そう即答すると、大きな声で監視たちを呼びつけた。

父役の男は監視たちに強く腕を引っ張られたとたん、腰でも抜けてしまったのか、へたり込んだ。


 少女も腕を掴まれつつ、その様子を見ていたが、すっと背筋を伸ばした。


「諸君。お仕事、ご苦労さま。取り調べではなく、ぜひここで私の名を乗らせていただきたい」


 少女は強く掴まれた腕を、さらに強く振りほどきながら言った。


「初めてまして。
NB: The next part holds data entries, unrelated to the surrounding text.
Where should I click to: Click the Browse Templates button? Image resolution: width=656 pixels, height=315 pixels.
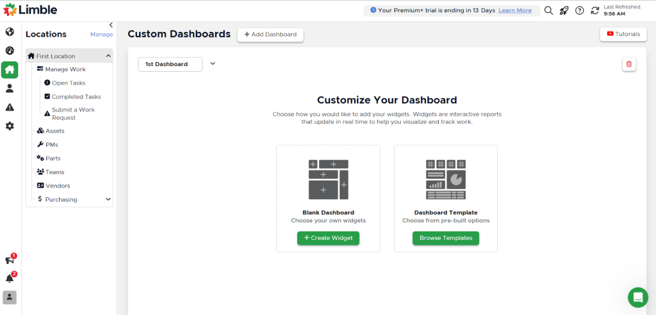click(x=445, y=238)
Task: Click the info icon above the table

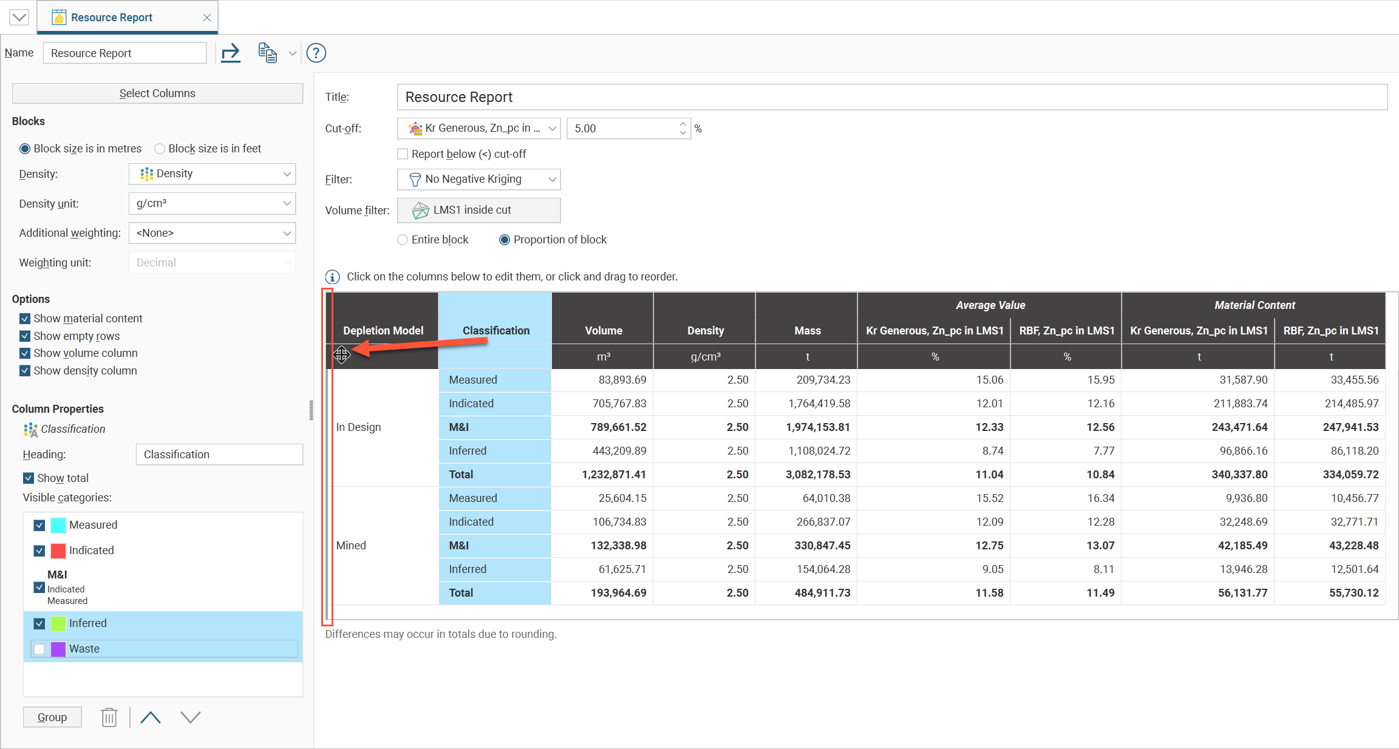Action: tap(332, 277)
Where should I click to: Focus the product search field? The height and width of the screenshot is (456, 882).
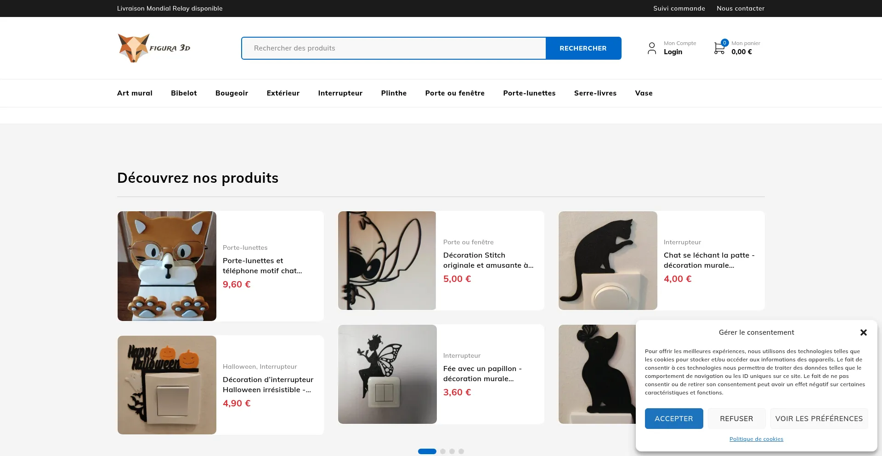[394, 48]
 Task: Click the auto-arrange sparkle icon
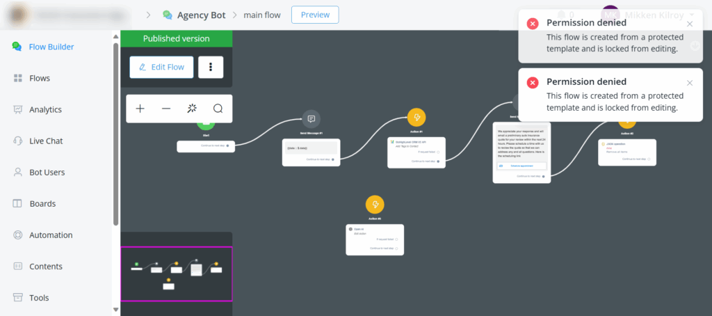click(x=192, y=109)
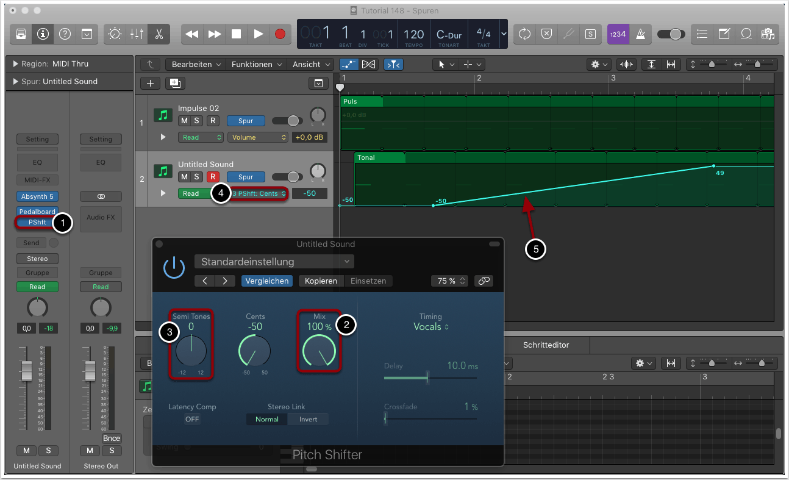789x480 pixels.
Task: Click the Vergleichen button
Action: tap(266, 281)

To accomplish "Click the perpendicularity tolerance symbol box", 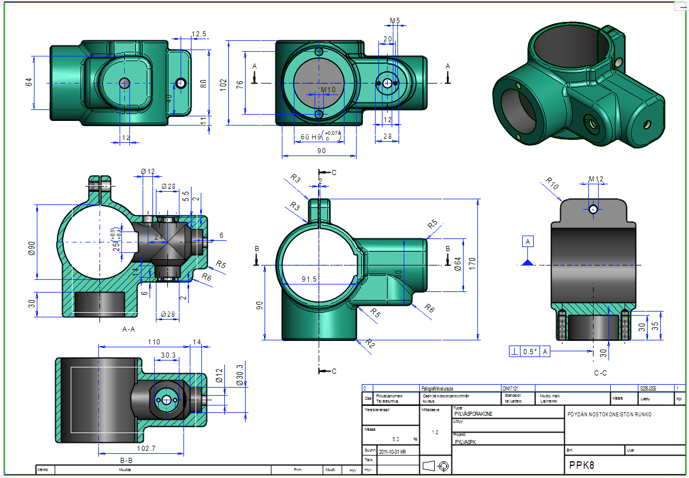I will (515, 352).
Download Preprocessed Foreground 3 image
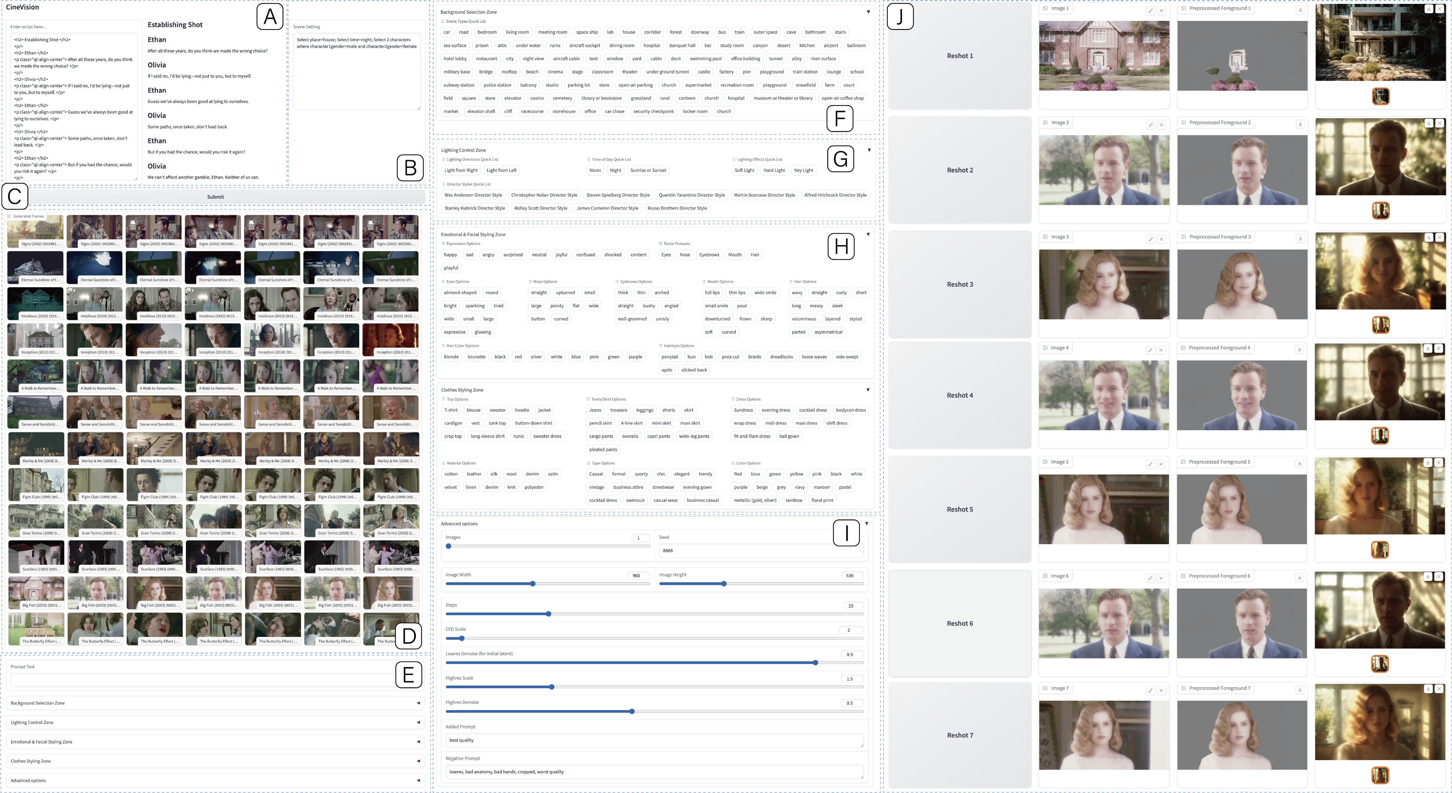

私は、曹操、字は孟徳と申します。

先ほど、そこの彼が言われた通り、以前は元西園八校尉典軍校尉を勤めておりました。

昨日、董相国に驍騎将軍の位で出仕の要望がありましたが、傍若無人が目立つ彼の下で働く事は拒否いたしました。


ですので不本意ではありますが、今は官位もなく、ただの逃亡者の身の上です。


しかし、どのような身になろうとも、私は世の平穏が戻るように命を懸けて努力するつもりです。

それはあなた方や、董卓の虜になっても、変わる事はありませんよ」


 背筋を伸ばしているせいか、小さな声だが、やけによく響いた。

そして、わずかに表情を柔らかくして続ける。


「ところで、そこの可哀想な私のお供を、自由にしてやってください。

その人は金で雇われているだけで、ここには命令されているのです。

私の事も、事情もほぼ知らない人間です」


父役の男は解放されると泣きながら謝り続け、その姿に、少女は小さな苦笑いを返した。


 やがてひどく暗い顔をした若い役人が拱手したので、少女も拱手を返した。


「このような場ですが、お会いできて光栄です、曹孟徳様。

私の名前は張久(ちょうきゅう)と申します。

功曹(こうそう)の見習いと手伝いをしています。


すみません、私の力が足りず、とても心苦しくありますが……。

あなたは洛陽に、董卓の元に送らねばなりません。


董相国は苛烈な方です。

あなたを見逃せば、この中牟の関所全体の責任になり、ここに勤めている皆とその家族全員さえ死罪にされるかもしれないと言われて……。

私はどうしたらいいか、わからなくなってしまいました。


……ですので今から身柄は、県令へ引き渡したいと思います……」


「わかったよ。私の為に力を尽くしていただいて、ありがとう」

少女の礼に、青年は何も言わずたた深く頭を下げただけであった。


「ところで、縄にかけられるなんて、今日が初めてなんだよね。

できればきつく縛らないでほしいんだけど」


「は、はい。それは、もちろん」

若い役人はゆるゆると、少女を後ろ手に捕縛した。